- **Your assignment**
Reproduce the passage from the school memoir below word for word, from "But strangely, I" to "other girls survived.".

Algebra was my first period class in the ninth grade. I arrived one morning and sat down quietly at my usual desk in the back. The teacher wasn’t there yet and the loud noise of chatter filled the room. Some were sitting down and some were standing, walking and talking. The walls were unforgettably white cinderblock while the chalkboard was scrawled with equations. A giant clock hovered ominously over it, its hands slowly and silently moving towards time to start. Kitschy motivational posters and American flags were hung throughout. The teacher arrived. The bell rang. The kids sat down and were quiet (for now). The principal started to read the daily announcements over the intercom.
But this time, something was different; his voice had a sad tone as he asked us to please reflect on the passing of one of our students. Shock came over me; this was the first time someone at one of my schools had died. Her name was Tiffany.
I had never met her. She was in the tenth grade, a year ahead of me. When I saw her picture in the obituary, I didn’t recognize her. She was a very pretty young girl. We entered the same building every morning and left at the same time; but our worlds had never crossed paths.
But strangely, I seemed to be the only one who was upset. When class started that morning, it was business as usual. The other kids were loud and crazy. They sat in their little cliques and laughed and teased one another. I looked around with incredulity. Didn’t anyone care that one of our schoolmates had died? Even the teachers didn’t seem phased. While the class was working on an assignment given, one boy looked up and asked “Did anyone know that Tiffany girl?” No one said a word, and he shrugged and resumed working.
Apparently, she was hanging out with the wrong crowd, a gang of older girls from another school who had gotten drunk. Since she was allegedly still sober, they made her the designated driver, but she was only fifteen and didn’t have a license. She swerved off the road and into a ditch, flipping the car and killing her. I don’t know if the other girls survived.
Perhaps it was because I wasn’t popular or well-liked in school, but I began to feel a certain connection with her from beyond the grave. A posthumous kinship, if you will. Our birthdays were on the same day. It was a mystery to me why no one cared. Was she new at school? Had she made no friends to mourn her?

[Stored entries]
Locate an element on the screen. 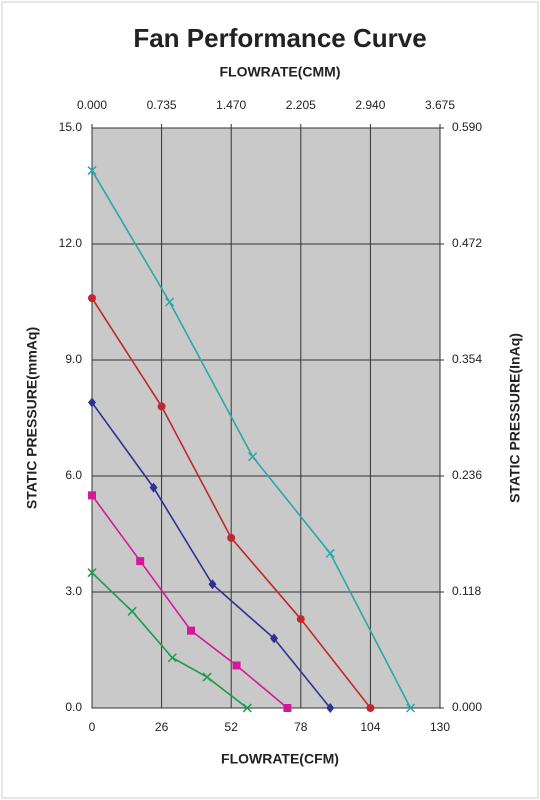  x-tick-label: 78 is located at coordinates (301, 727).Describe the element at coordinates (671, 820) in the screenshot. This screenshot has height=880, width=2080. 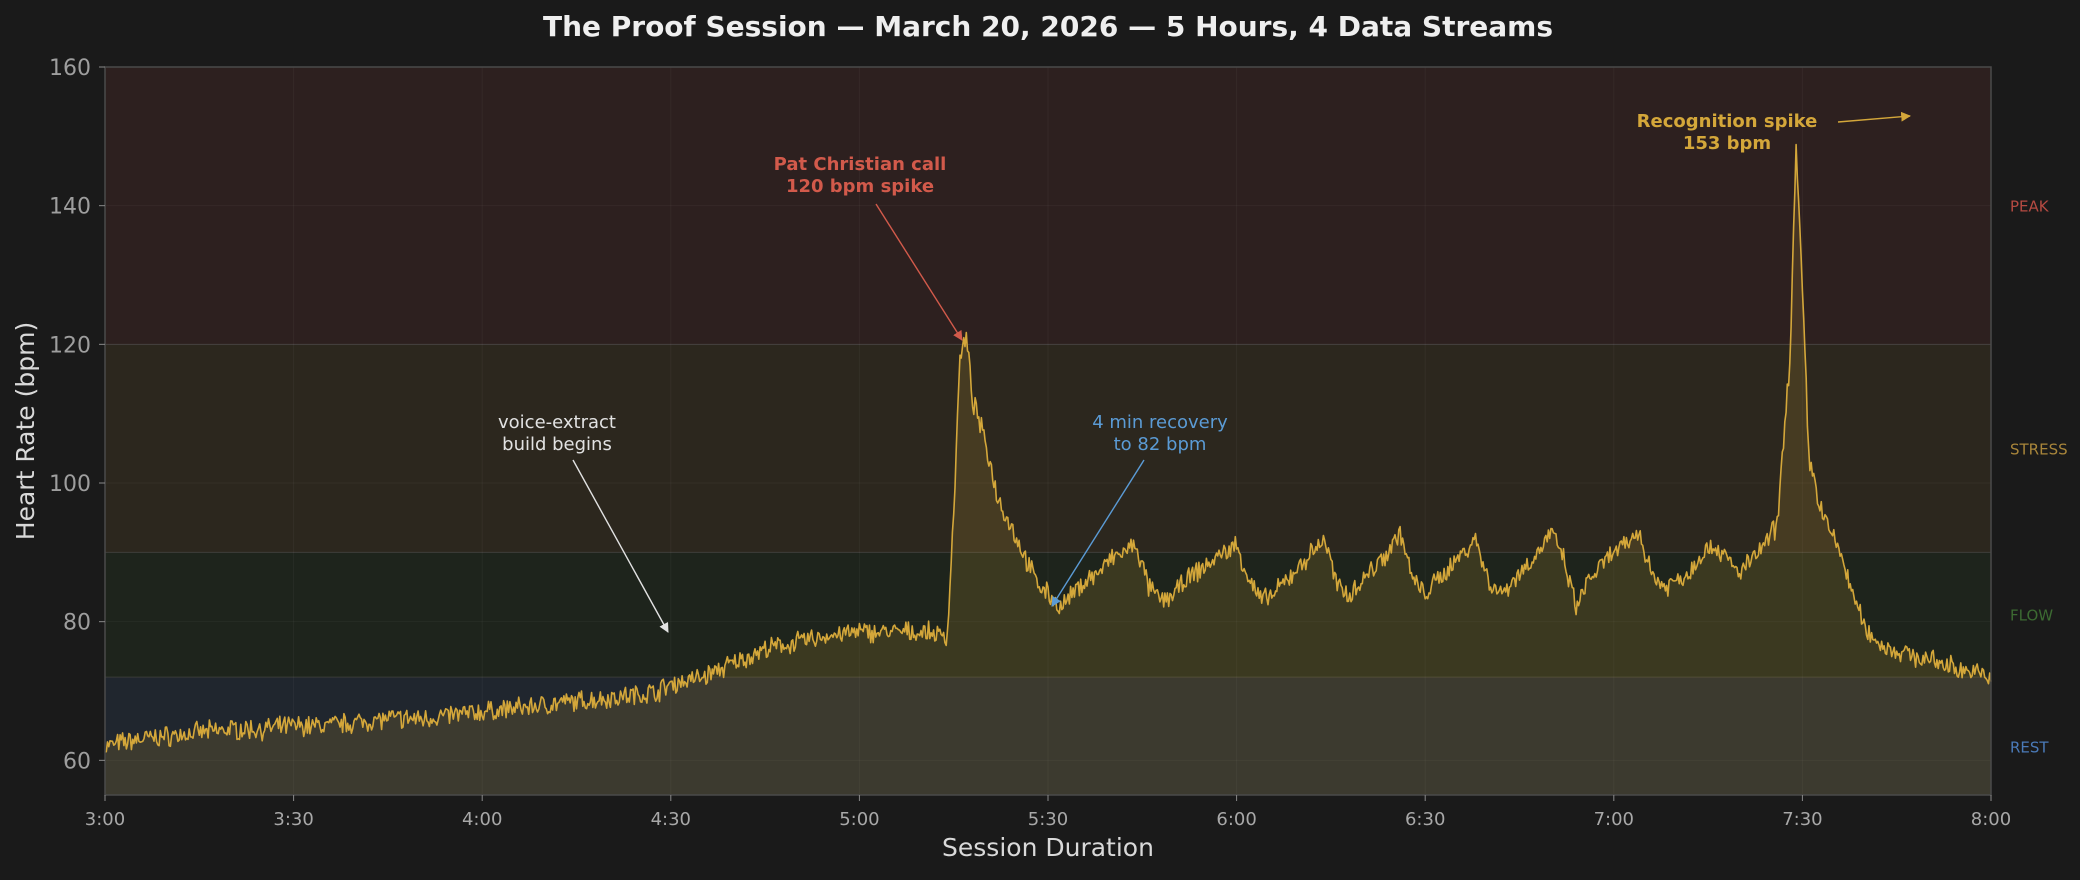
I see `x-tick-label: 4:30` at that location.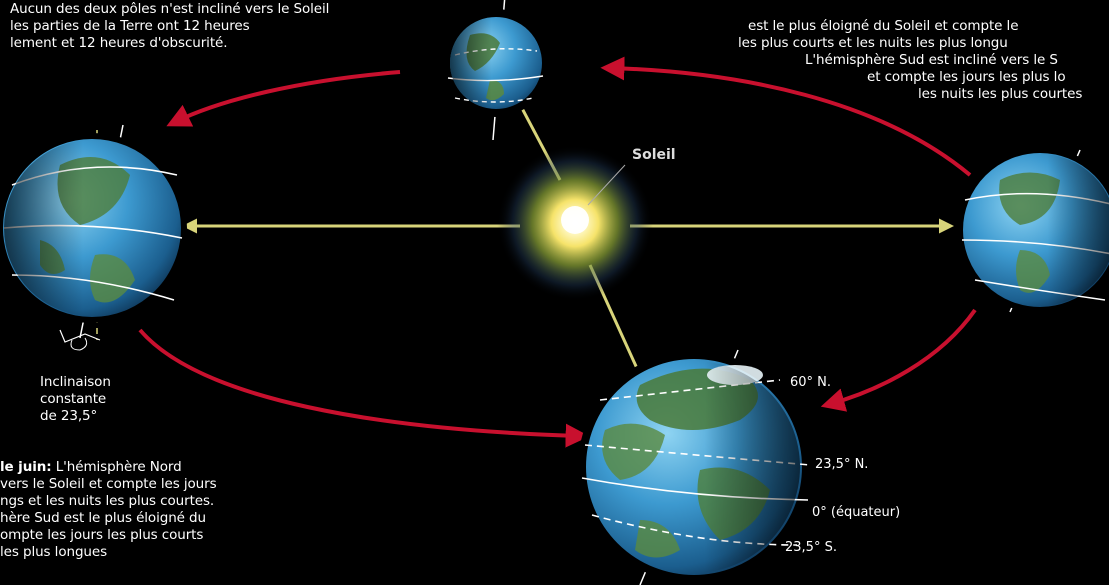 The image size is (1109, 585). What do you see at coordinates (74, 399) in the screenshot?
I see `tilt-label-line2: constante` at bounding box center [74, 399].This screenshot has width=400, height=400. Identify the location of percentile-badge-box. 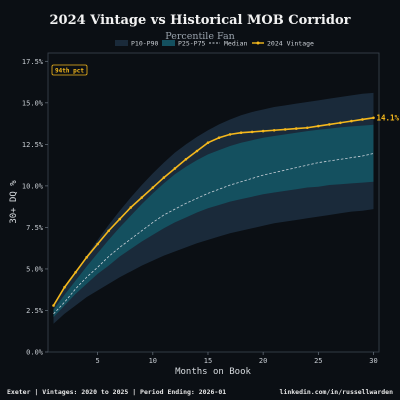
(70, 70). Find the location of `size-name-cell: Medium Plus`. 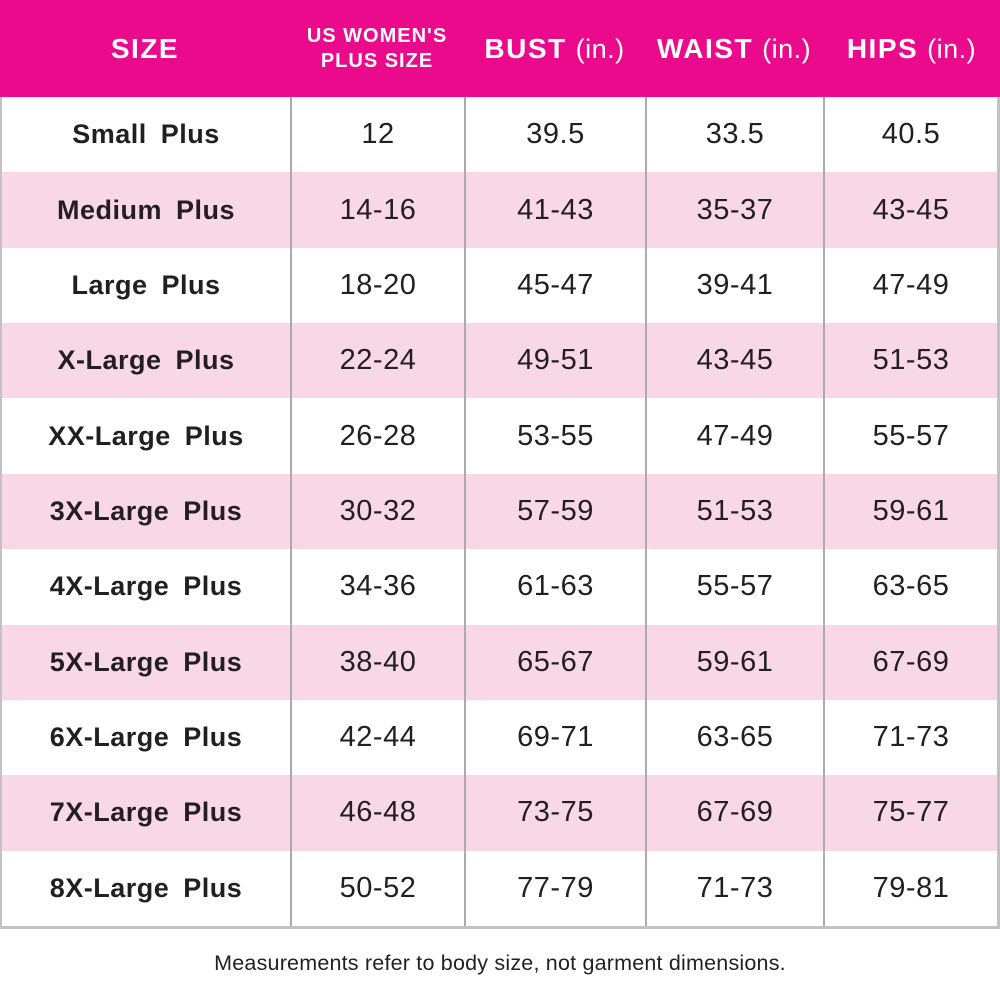

size-name-cell: Medium Plus is located at coordinates (146, 210).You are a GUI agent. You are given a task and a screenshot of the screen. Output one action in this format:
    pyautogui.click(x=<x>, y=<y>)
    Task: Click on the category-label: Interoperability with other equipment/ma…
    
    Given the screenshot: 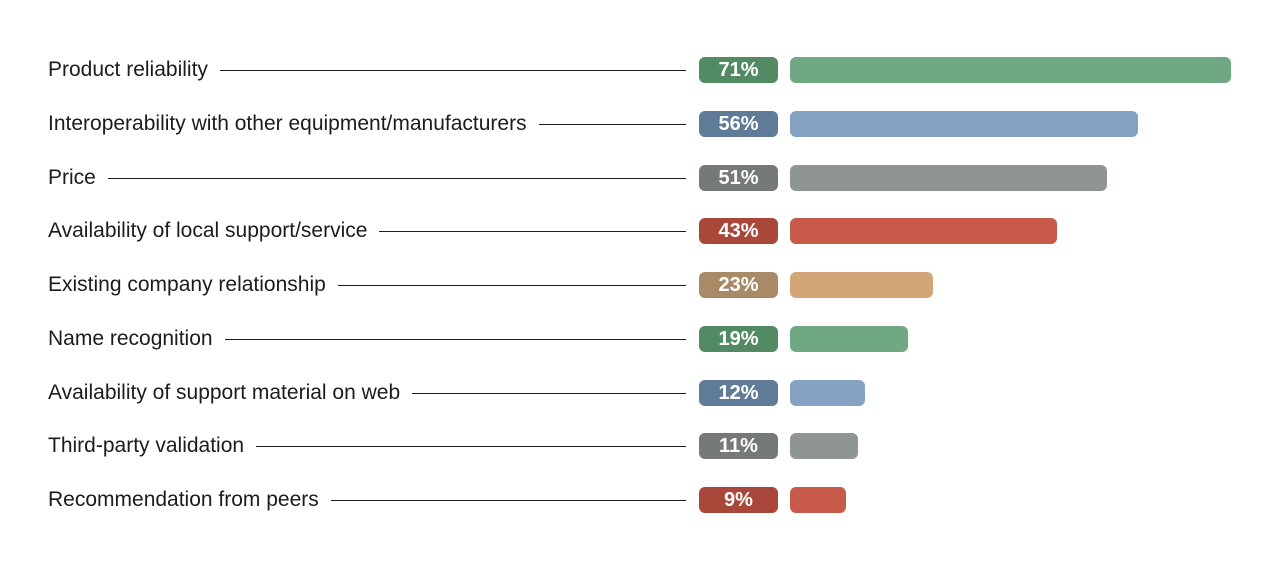 What is the action you would take?
    pyautogui.click(x=294, y=124)
    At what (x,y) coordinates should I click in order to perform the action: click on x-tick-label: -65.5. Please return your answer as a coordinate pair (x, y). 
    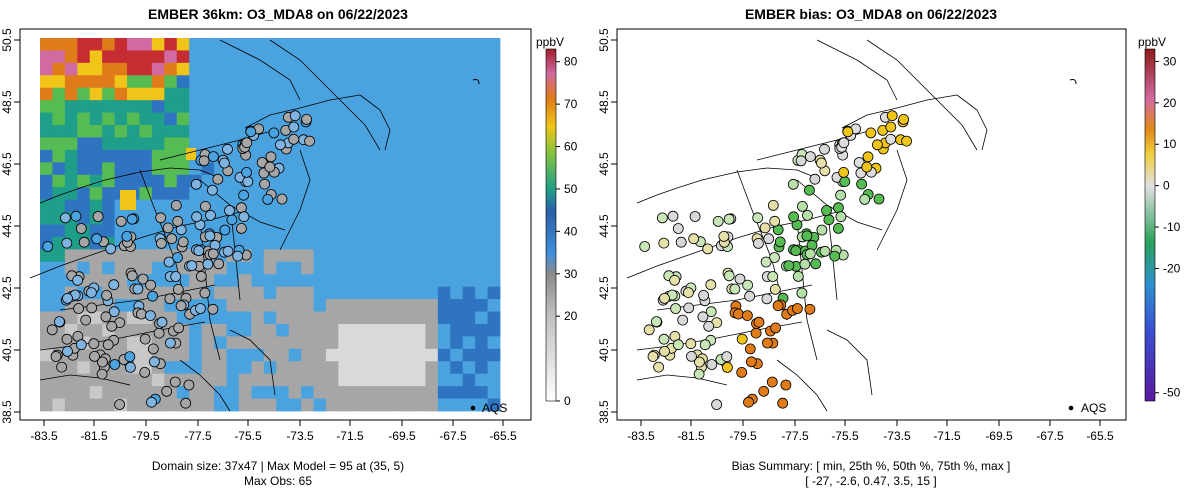
    Looking at the image, I should click on (503, 436).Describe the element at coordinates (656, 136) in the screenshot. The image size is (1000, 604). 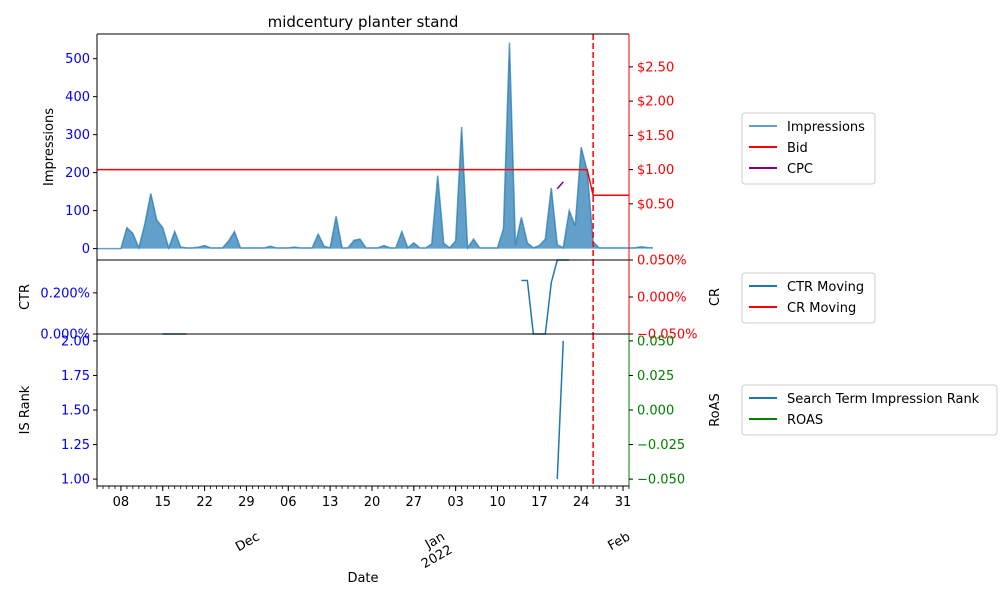
I see `y2-tick-label: $1.50` at that location.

- **Finished exercise**
But strangely, I seemed to be the only one who was upset. When class started that morning, it was business as usual. The other kids were loud and crazy. They sat in their little cliques and laughed and teased one another. I looked around with incredulity. Didn’t anyone care that one of our schoolmates had died? Even the teachers didn’t seem phased. While the class was working on an assignment given, one boy looked up and asked “Did anyone know that Tiffany girl?” No one said a word, and he shrugged and resumed working.
Apparently, she was hanging out with the wrong crowd, a gang of older girls from another school who had gotten drunk. Since she was allegedly still sober, they made her the designated driver, but she was only fifteen and didn’t have a license. She swerved off the road and into a ditch, flipping the car and killing her. I don’t know if the other girls survived.